Ok my daughter had her appointment with the EP doctor today. Her pediatrician was concerned about how she seems to be getting weaker so she pushed to get us in quicker. He explained that there are 3 main types of SVT and that 85% of people who have SVT fall into the 1st type. 10% have the second type. And that only 5% have the more rare; Atrial Ectopic Tachycardia. He said that the Atrial Ectopic is what he believes she has. He is supposed to call me tomorrow with the appointment date to do the EP study.
He said that he is concerned about what the damage the AET will do to her heart long term since her symptoms have become so complex in just four months. The doctor said that this particular arrhythmia is usually drug resistant in teens. He is going to try to do the RF ablation. However, he said that it is not always successful when treating AET and sometimes the second attempt isn't successful either. He said they will only try the RFA twice.
Does this sound pretty typical to you? I am glad to finally have some answers but it still leaves a lot of questions. If it is drug resistant and the RFA doesn't fix it, what would happen then? Because he makes it sound like heart failure is what will happen if we don't get this under control.
 John Kenyon, CNA - Fri Jan 16, 2009 8:03 pm

User avatar That explains a lot. This isn't something that comes to mind quickly -- at least not to my mind -- and maybe because I've never actually encountered anyone with this particular form of SVT in "real" life. I had actually imagined it was most likely the second type, which is itself relatively rare.
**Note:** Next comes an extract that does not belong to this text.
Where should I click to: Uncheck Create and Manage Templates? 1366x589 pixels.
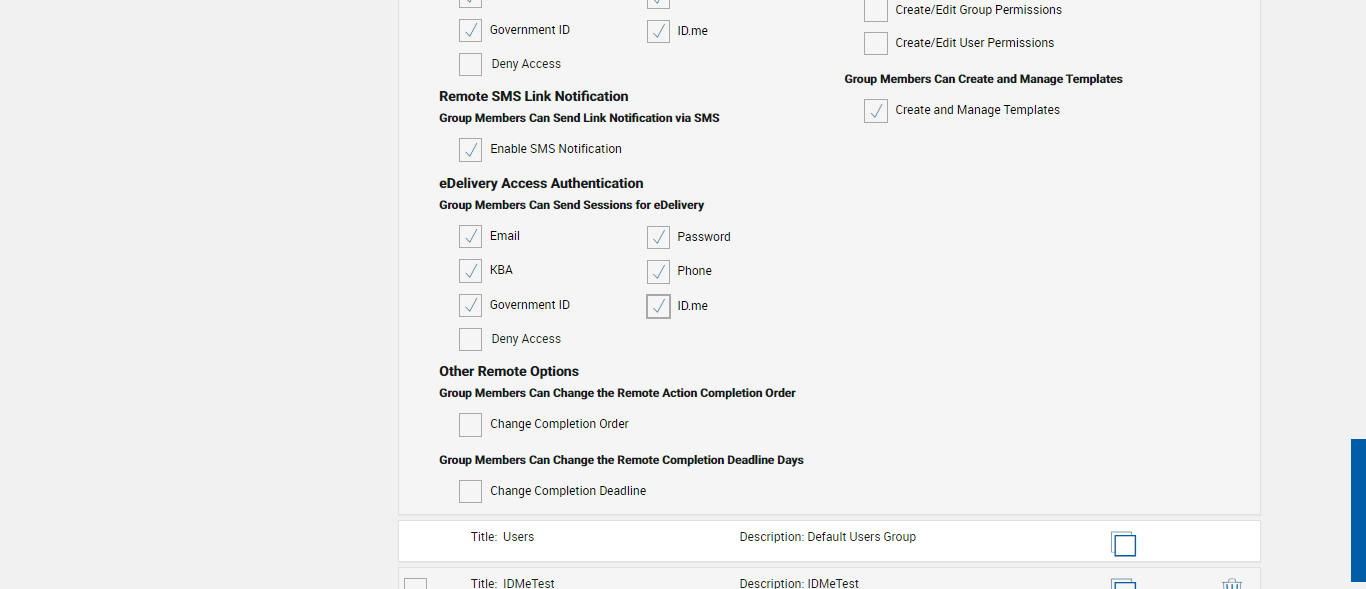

AET is quite rare, and for some reason it's associated with weakening and dilation of the left ventricle, although why isn't clear. It's probably also not important, at least in the short term. What is is to get the arrhythmia abolished or at least managed.

RF ablation for this form of SVT has, based on my (abstract) knowlege of it, a success rate of 75-100%, which is pretty good. There are a number of doctors who would rule out a third attempt if the first and second failed to obliterate the Arrhythmia, and with this one being more resistant to the usual treatments, that would make sense. It does, however, respond to some of the more exotic and less-used medications, so that if a first and second ablation attempt were to be unsuccessful (or even less than successful), there are several very good medications available to manage it in whole or in part (depending on the outcome -- which of course is still more likely to be fully successful).
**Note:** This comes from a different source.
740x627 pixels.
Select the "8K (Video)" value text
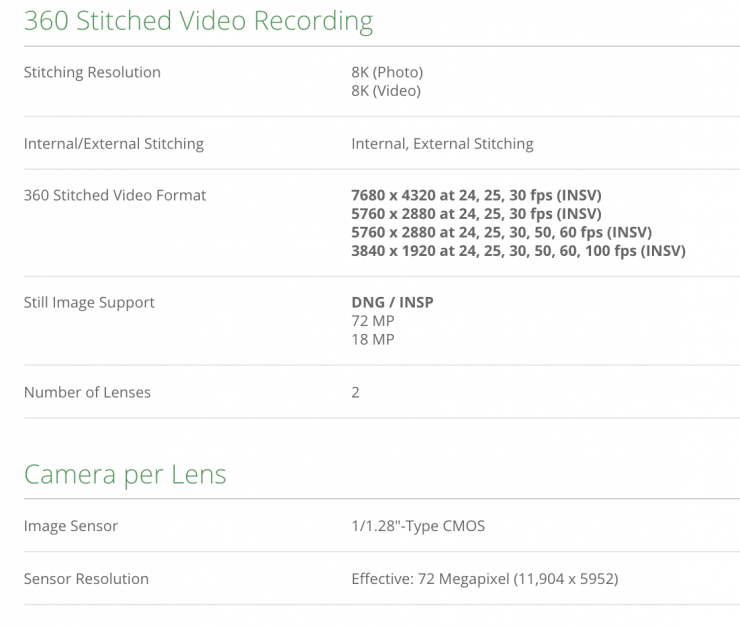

We'll be anxious to hear how this all unfolds. Thanks for the update, and it certainly does make sense. I hope the ablation can be performed promptly and that it is very successful. Please let us know how things go.
 bigbird06 - Mon Apr 27, 2009 11:48 pm

Hey. I just wanted to update and get your opinion.
My daughter had her EP study and RF ablation on March 2nd. It took about 3 1/2 hours to do the procedure. When it was over, the dr came out and said that they burned 2 spots and that he thought he got it all.
However, 5 hours after the surgery, her monitors started going off and showing that she was having SVT. They told me to give it a week and then things would be ok. Well here it is almost 2 months later and getting worse. Her pediatrician was concerned because she is starting to get really symptomatic again (dizzy, fatigued). When she exercises she gets really short of breath and feels like she is going to pass out. When I put my hand on her chest it feels like its bubbling or fluttering. I've never felt that before. Anyway, her pediatrician put her back on the holter monitor and this is what it says now...
260 supraventricular ectopics
9 venticular ectopics
34 isolated supraventricular events
7 couplets
17 runs
minimum heart rate was 50 bpm
fastest heart rate was 283 bpm

Ok, now my questions. What are your opinions about these results? Should we repeat the ablation? And, why does it seem like she is becoming more symptomatic as the time goes by. She complained just a little after the surgery but I notice that she is starting to get like she was before.